2.5.1 Mass Spectrometry
MS is an analytical tool used to determine the mass, structure, and/or elemental composition of a molecule. In simplistic terms, a mass spectrometer is a very sensitive “detector” that can be divided into 3 main components (Fig. 2–27): an ion source, used to transfer the molecules to be analyzed into the gaseous state/gas phase (mass spectrometers are under high vacuum and therefore ions need to be transferred to the gas phase); a mass analyzer, used to measure the mass-to-charge ratio (m/z) of the generated ions (the elemental composition of analyzed ions results in specific m/z values used for identification); and a detector, used to register the intensity of the generated ions. One of the major developments for MS-based proteomics was the introduction of mild ionization technologies (MALDI and ESI) capable of ionizing large, intact biomolecules such as proteins or peptides.
FIGURE 2–27 Schematic of the basic components of a mass spectrometer consisting of the ion source, the mass analyzer, and the detector. Individual examples for each component are listed in the figure. ESI, electrospray ionization; FT-ICR, fourier transform Ion cyclotron resonance; MALDI, matrix-assisted laser desorption/ionization.
In MALDI (matrix-assisted laser desorption/ionization), molecules to be analyzed (the analyte) are mixed with an energy-absorbing matrix consisting of organic aromatic acids (eg, sinapinic acid) in a solvent mixture of water, acetonitrile, and trifluoroacetic acid. The analyte is then mixed with the matrix solution (large excess of matrix; ~1:1000) and spotted onto a stainless steel target plate, dried to generate a cocrystal of analyte and matrix molecules. Pulsed lasers are then fired onto the cocrystal of matrix and analyte. Matrix molecules are used to absorb the majority of the laser energy, thereby protecting the analyte (the proteins and peptides being analyzed) from destruction. The matrix molecules and the organic acids then transfer their charge to the peptide/protein molecules, resulting in the mild ionization of these labile biomolecules (Fig. 2–28A).
FIGURE 2–28 Schematics of mild peptide ionizations used for proteomics analyses. The 2 techniques used to ionize biological materials include matrix-assisted laser desorption/ionization (MALDI) and electrospray ionization (ESI). Both are soft ionization techniques allowing for the ionization of biomolecules such as proteins and peptides. A) In MALDI, ionization is triggered by a laser beam (normally a nitrogen laser). A matrix is used to protect the biomolecule from being destroyed by direct contact with the laser beam. This matrix-analyte solution is spotted onto a metal plate (target). The solvent vaporizes, leaving only the recrystallized matrix with proteins spread throughout the crystals. The laser is fired at the cocrystals on the MALDI target. The matrix material absorbs the energy and transfers part of its charge to the analyte and thus ionizing them. B) In ESI, a volatile liquid containing the analyte is passed through a microcapillary (ie, chromatography column). As the liquid is passed out of the capillary it forms an aerosol of small droplets. As the small droplets evaporate, the charged analyte molecules are forced closer together and the droplets disperse. The ions continue along to the mass analyzer of a mass spectrometer.

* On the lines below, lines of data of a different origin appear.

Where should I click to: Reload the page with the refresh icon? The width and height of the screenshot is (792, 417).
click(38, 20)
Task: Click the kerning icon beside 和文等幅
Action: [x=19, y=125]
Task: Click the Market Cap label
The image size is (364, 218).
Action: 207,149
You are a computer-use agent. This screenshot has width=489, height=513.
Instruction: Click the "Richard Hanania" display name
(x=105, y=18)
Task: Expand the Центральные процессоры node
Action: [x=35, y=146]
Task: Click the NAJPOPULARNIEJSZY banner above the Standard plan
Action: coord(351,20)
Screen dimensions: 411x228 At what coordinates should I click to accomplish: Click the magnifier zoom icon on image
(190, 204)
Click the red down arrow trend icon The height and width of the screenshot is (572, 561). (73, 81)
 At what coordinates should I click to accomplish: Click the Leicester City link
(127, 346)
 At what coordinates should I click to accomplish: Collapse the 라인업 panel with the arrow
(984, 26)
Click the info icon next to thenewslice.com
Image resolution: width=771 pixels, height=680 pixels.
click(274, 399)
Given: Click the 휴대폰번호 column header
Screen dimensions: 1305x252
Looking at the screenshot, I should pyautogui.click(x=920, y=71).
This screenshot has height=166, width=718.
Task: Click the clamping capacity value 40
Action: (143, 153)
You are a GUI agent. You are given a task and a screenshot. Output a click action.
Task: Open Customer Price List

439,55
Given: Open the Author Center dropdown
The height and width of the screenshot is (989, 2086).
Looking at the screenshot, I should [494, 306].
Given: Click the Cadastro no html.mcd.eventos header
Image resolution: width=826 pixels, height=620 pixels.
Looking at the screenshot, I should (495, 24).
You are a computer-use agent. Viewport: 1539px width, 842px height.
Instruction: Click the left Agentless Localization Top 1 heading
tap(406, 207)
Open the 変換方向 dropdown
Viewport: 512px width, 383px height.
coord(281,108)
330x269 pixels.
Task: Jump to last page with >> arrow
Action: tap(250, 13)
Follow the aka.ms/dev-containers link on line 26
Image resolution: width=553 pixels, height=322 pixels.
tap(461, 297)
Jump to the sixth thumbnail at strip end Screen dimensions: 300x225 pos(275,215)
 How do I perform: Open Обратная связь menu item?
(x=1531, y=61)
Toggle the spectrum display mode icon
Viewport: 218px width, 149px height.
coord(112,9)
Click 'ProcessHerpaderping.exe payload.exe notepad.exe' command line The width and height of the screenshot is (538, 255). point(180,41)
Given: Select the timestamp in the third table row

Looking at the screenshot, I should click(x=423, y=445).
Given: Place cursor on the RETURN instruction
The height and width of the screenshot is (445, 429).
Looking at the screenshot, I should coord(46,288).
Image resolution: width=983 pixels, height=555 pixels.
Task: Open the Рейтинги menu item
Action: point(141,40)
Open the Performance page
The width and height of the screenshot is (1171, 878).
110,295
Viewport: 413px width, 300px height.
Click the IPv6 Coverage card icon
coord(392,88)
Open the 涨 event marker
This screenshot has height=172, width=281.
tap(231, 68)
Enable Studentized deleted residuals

Electrospray ionization (ESI), involves analyte molecules being dissolved in the liquid phase and ionized by the application of a high voltage (2 to 4 kV) directly to the solvent, resulting in a fine aerosol at the tip of a chromatography column. The solvents used in MS-based proteomics are polar, volatile solvents (ie, water/acetonitrile containing trace amounts of formic acid). This ionization is ideally suited for coupling with high-resolution separation technologies such as liquid chromatography or capillary electrophoresis and is the most commonly used method of ionization in MS-based proteomics (see Fig. 2–28B).
A major challenge for comprehensive or large-scale, MS-based proteomics is the extreme complexity of the human proteome (Cox and Mann, 2007). Although there are only approximately 22,000 genes in the human genome, the human proteome is expected to be substantially larger, as a result of splicing, posttranslational protein modifications, and/or protein processing. This problem is further amplified because proteins have a large range of physicochemical properties, complicating extraction and/or solubilization of individual proteins. For example, membrane proteins have been largely underrepresented in proteomics studies as their solubility in polar, aqueous buffers is poor. Additionally, proteins in the human proteome span a wide range of concentrations, and the detection of low abundance species in the presence of very highly abundant proteins is a challenge even for modern, highly sensitive mass spectrometers. As a result, whole proteome analyses are extremely challenging. To overcome these problems, a variety of different analytical fractionations are used, aimed at minimizing sample complexity, thereby increasing the ability of the mass spectrometer to detect less abundant proteins. Fractionation methods can be applied to the intact protein (ie, chromatographic or electrophoretic), or proteins can first be digested and resulting peptides fractionated by liquid chromatography. MS is then used for identification and quantification, as described below.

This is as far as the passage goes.